A couple of nights ago I had a dream about working in Apple Retail again. It was a good time in my life. I enjoyed it, made great friends, and it was the start of my tech career. Yet the dream was horrendous. I was back at the same place I started in 2007, and none of the years between really mattered.
Dreams can help us process things we’re holding on to. They can let us know where our pain is, where we need to let go, and where we need to heal.
The last two days reflecting on the dream, I realized my fear related to it was that I haven’t moved on. I haven’t grown. I haven’t lived and experienced anything of value since my time in Retail.

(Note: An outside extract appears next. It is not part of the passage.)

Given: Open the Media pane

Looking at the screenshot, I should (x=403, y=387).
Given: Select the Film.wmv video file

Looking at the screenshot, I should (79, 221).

Then I realized that’s the way the last HR Director at Apple made me feel before I quit. In our last conversation, following months of discussions about concerns I had, he diminished my years of work helping build Apple’s infrastructure and services. He made me feel like I wasn’t part of the culture I helped build. He made me feel like I didn’t belong in a place I had worked hard to be in, growing into with skills, knowledge, and experience. He made me feel like, in his words, I was “back in Retail”, as if it were an insult I was ever there.
I’ve been angry with him, but more angry with myself for letting it happen. It’s easy to say you shouldn’t let yourself be influenced by others, or let the words people say hurt you, especially enough to change your life. Yet, what he said that day hurt, because it touched vulnerabilities I had carried for years despite my incredible career, success, and professional growth.
Then I left.
He didn’t make that decision for me. I did. I could have stayed. I could have escalated. I possibly could have fought and sued. I could have sit down, shut up, and kept cashing the checks. Instead, I quit and went elsewhere, leaving behind the work I had done, the team I had built, and people I enjoyed working with (most of them, anyway).
Being honest with myself about this, and forgiving myself for it, is the hard part that has taken time to reach.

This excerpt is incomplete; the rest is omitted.